After having my first child I was surprised at how much pregnancy affected my skin. There are so many changes that, even as a dermatologist, I was totally unaware of until it actually happened to me. The most common complaint my patients have during pregnancy is acne. The good news is that acne during pregnancy usually gets better after the first trimester. The bad news is that there are only a few treatments available during pregnancy. While pregnant, women can typically usually use benzoyl peroxide and topical antibiotics. I also frequently prescribe azaleic acid which is safe during pregnancy. Topical retinoids cannot be used during pregnancy and I also do not recommend chemical peels. Microdermabrasion is a better option.

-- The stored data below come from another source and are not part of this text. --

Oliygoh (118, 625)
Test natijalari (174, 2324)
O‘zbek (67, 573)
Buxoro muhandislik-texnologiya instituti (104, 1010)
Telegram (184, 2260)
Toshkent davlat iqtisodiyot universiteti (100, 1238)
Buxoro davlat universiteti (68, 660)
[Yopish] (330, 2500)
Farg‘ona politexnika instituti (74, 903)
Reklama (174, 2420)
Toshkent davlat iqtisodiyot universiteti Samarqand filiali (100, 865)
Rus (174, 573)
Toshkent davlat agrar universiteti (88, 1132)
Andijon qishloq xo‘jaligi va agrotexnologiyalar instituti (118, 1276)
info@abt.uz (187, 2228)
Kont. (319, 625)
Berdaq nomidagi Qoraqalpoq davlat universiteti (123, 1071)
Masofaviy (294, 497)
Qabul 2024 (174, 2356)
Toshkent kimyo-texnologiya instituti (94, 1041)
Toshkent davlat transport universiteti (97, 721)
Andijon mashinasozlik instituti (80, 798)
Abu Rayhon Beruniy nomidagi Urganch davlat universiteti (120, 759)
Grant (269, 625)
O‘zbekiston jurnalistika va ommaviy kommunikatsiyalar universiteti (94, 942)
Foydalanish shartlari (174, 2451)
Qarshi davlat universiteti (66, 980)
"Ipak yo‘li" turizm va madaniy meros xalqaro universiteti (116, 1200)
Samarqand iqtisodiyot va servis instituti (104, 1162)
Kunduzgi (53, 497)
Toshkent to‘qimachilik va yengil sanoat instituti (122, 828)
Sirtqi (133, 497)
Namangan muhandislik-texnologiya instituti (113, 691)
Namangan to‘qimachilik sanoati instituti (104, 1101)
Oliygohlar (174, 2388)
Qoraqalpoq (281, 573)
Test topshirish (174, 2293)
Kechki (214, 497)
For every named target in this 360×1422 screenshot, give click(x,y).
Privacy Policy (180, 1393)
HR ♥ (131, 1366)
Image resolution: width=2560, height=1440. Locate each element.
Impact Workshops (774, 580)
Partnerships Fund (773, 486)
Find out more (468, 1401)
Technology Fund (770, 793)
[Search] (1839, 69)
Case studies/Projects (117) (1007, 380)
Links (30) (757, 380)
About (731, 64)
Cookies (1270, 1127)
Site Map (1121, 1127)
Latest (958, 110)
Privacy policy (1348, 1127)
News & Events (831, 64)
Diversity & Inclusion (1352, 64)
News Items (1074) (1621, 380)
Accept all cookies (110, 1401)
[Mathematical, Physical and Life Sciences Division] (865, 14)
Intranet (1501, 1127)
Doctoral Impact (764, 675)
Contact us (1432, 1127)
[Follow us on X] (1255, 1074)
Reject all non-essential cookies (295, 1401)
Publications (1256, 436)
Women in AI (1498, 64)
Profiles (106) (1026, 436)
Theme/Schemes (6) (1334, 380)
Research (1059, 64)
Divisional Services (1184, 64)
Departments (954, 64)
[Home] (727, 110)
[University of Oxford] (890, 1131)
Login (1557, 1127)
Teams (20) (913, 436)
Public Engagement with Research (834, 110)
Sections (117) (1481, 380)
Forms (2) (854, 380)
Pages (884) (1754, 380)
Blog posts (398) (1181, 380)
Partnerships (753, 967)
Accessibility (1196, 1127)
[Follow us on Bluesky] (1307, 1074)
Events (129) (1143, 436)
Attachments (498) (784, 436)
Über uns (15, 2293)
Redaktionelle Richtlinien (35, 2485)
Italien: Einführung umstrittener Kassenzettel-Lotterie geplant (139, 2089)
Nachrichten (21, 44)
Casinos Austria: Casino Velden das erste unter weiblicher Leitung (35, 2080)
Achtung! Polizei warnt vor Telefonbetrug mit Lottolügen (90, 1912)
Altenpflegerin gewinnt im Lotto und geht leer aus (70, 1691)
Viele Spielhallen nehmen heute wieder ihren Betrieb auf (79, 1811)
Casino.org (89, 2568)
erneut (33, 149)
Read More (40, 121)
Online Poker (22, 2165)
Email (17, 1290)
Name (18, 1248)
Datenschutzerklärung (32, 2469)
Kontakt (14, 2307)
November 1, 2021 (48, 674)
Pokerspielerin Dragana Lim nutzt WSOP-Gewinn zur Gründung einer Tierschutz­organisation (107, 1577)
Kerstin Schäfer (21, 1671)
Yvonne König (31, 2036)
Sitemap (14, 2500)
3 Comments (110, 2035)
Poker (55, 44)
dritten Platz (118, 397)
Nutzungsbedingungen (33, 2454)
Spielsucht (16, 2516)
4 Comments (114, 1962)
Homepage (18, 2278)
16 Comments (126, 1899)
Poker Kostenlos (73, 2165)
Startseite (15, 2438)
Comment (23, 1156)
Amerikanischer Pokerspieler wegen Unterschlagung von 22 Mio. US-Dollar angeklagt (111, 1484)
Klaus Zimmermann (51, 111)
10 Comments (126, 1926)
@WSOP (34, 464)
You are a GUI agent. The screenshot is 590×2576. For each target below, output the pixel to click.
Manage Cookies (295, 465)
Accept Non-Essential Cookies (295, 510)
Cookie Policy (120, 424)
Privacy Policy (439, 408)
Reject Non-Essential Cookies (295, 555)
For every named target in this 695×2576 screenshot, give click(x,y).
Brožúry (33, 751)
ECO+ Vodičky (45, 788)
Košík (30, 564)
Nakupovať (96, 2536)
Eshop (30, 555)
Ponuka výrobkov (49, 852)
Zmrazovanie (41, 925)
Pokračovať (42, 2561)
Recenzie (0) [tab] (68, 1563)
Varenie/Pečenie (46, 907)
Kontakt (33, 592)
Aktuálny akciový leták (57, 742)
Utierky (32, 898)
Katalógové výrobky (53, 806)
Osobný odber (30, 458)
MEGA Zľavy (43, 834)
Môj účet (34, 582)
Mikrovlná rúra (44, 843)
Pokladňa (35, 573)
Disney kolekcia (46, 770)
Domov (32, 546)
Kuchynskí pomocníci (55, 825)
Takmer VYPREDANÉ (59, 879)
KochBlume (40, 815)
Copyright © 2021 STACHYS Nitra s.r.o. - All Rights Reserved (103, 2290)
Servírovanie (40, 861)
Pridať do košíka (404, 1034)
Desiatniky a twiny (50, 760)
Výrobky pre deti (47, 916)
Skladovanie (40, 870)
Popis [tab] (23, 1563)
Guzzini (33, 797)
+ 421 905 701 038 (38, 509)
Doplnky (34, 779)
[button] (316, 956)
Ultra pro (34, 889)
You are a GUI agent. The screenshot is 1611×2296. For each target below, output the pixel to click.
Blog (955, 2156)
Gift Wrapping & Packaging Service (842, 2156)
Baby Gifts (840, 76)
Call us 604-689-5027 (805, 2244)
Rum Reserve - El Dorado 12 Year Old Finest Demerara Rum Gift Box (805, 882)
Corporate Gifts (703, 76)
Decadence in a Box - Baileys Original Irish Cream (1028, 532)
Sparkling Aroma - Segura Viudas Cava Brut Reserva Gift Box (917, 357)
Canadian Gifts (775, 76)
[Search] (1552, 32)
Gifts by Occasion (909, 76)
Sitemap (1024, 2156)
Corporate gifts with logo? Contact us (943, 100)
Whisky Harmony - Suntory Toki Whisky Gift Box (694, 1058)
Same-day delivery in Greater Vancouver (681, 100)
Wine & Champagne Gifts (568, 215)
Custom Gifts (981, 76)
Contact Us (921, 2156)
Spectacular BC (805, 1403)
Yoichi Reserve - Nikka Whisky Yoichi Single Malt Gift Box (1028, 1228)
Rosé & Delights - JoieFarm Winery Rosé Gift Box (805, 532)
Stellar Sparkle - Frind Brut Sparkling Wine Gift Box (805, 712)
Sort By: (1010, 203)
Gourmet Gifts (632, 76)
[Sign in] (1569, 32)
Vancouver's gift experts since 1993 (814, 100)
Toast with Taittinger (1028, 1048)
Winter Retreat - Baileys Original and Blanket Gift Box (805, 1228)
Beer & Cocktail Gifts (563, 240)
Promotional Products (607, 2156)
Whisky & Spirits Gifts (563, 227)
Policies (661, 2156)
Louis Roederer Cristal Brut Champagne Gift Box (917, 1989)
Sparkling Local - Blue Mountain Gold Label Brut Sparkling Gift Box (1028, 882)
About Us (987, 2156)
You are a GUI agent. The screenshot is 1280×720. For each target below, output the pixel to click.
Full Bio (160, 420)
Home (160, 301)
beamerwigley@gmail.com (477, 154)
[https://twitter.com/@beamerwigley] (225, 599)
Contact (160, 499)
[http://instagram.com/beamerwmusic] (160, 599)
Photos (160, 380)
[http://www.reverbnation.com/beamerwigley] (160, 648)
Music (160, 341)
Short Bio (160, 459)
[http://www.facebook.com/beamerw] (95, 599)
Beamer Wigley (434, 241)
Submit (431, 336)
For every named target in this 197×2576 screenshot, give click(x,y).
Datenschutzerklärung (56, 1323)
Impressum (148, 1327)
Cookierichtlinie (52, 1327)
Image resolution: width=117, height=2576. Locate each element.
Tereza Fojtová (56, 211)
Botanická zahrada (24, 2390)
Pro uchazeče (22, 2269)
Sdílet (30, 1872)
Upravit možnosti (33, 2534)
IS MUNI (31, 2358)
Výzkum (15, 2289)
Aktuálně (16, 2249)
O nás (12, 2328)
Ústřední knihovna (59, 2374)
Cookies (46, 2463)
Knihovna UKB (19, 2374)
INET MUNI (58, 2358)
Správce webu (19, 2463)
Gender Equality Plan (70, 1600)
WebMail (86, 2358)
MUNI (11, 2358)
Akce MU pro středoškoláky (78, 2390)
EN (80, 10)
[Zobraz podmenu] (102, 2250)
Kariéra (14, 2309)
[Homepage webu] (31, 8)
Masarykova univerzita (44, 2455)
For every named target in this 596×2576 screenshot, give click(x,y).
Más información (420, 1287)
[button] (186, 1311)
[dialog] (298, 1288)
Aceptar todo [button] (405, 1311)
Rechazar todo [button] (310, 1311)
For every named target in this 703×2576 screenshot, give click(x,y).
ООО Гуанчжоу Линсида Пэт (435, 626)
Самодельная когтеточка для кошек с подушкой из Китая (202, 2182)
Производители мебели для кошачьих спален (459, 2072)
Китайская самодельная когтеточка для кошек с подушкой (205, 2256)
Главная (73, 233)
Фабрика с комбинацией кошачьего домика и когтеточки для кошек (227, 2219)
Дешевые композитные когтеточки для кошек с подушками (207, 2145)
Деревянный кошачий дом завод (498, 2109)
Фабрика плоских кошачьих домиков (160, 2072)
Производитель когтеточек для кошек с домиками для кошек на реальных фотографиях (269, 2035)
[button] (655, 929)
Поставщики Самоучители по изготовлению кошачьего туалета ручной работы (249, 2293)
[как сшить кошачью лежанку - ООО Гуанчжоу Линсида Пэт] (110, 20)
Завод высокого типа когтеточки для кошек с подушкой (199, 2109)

Another common complaint is hyperpigmentation. In women with darker skin, the hyperpigmentation can occur almost everywhere. The underarms, neck, and abdomen are very common locations, however, even the posterior thighs can get darker. This is a natural process and is likely due to an increase in estrogen. Fortunately, generalized hyperpigmentation does resolve after pregnancy, although it can take up to one year for some parts of the body to go back to the normal skin tone.
Melasma are the brown patches on the face that some women get during pregnancy. This is more common in Latina and Asian women but can occur in any skin type. This condition is so common during pregnancy that it used to be called “the mask of pregnancy”. While pregnant the best way to address melasma is to wear a lot of sunscreen to prevent it. The good news is that for most women, melasma resolves after pregnancy. For the unlucky few who have persistent melasma, there are many treatment options available.